Pada suatu hari, aku mendengar berita burung bahwa salah satu redaktur di tempatku bekerja mendapat tekanan dari pihak-pihak atasan untuk mengubah narasi berita menjadi lebih sensasional dan menguntungkan bagi kelompok tertentu. Di awal aku tidak percaya akan berita tersebut, karena namanya saja berita burung. Burung, hewan yang jarang menetap di tempat yang sama, mencari kebahagiaan dan keramaian umpan di berbagai tempat. namun hal itu langsung jelas ketika Dina, seorang kolega kerja sesama jurnalis menghampiri meja ketika aku sedang menulis tentang penggusuran pedagang kaki lima dengan cara yang kurang tepat.

"Kenapa kamu begitu keras kepala, Ri? Ini semua tentang rating dan pendapatan. Sudahlah, kita harus menyesuaikan dengan permintaan pasar." Kata Dina yang memang terlihat lebih pragmatis dari diriku.

"Tapi, ini tidak benar Din. Kita harus menyampaikan kebenaran, bukan membelokkan fakta demi keuntungan. Bukankah kau sendiri sudah dengar apa yang disampaikan mas Malik dulu," jawabku tegas mengingatkan.
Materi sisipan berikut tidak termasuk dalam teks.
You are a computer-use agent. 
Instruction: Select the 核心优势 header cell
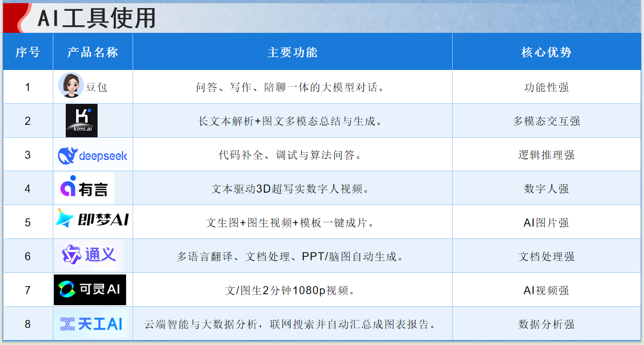pyautogui.click(x=546, y=52)

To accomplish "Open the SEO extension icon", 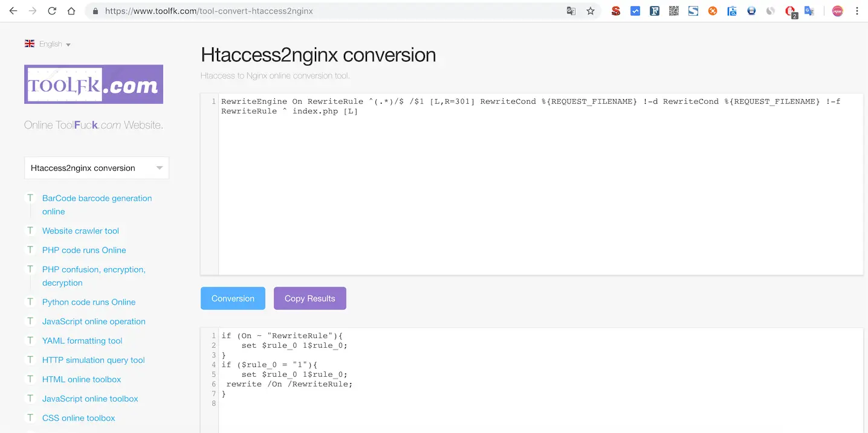I will [616, 10].

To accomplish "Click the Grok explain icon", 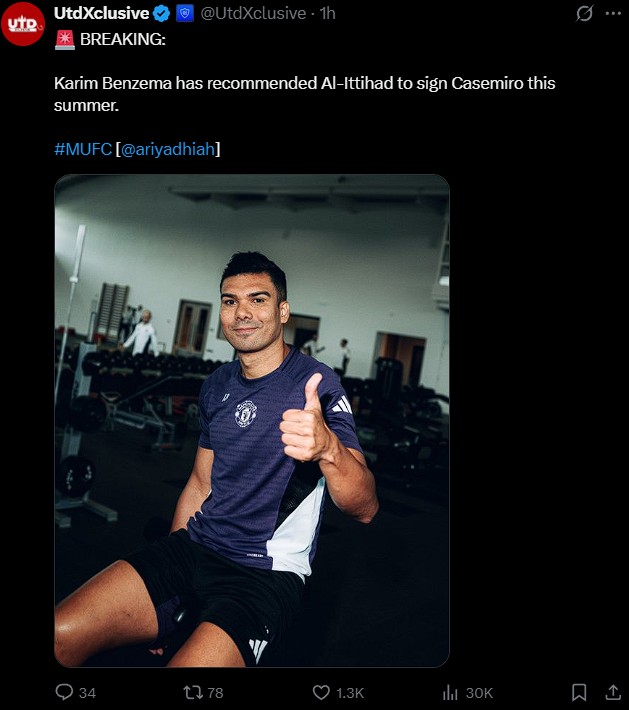I will [x=584, y=13].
Konflik ini semakin hari semakin membuat berat udara dalam kantor. Hal ini juga berdampak pada informasi yang termuat dalam laman-laman berita, apalagi kanal kita termasuk yang terbesar di wilayah Jakarta. Aku semakin intens melihat banyak orang sekitar, termasuk teman-teman dekat dan keluarga, mulai terjebak dalam arus informasi yang menyesatkan. Semakin berasa juga rasa sepi dalam perjuangan mempertahankan integritas jurnalistik di tengah zaman yang penuh kebohongan dan manipulasi. Lebih terasa konflik ini dalam salah satu rapat redaksi, Aku yang merasa bahwa hal ini sudah semakin salah memberanikan diri untuk menyampaikan pendapat.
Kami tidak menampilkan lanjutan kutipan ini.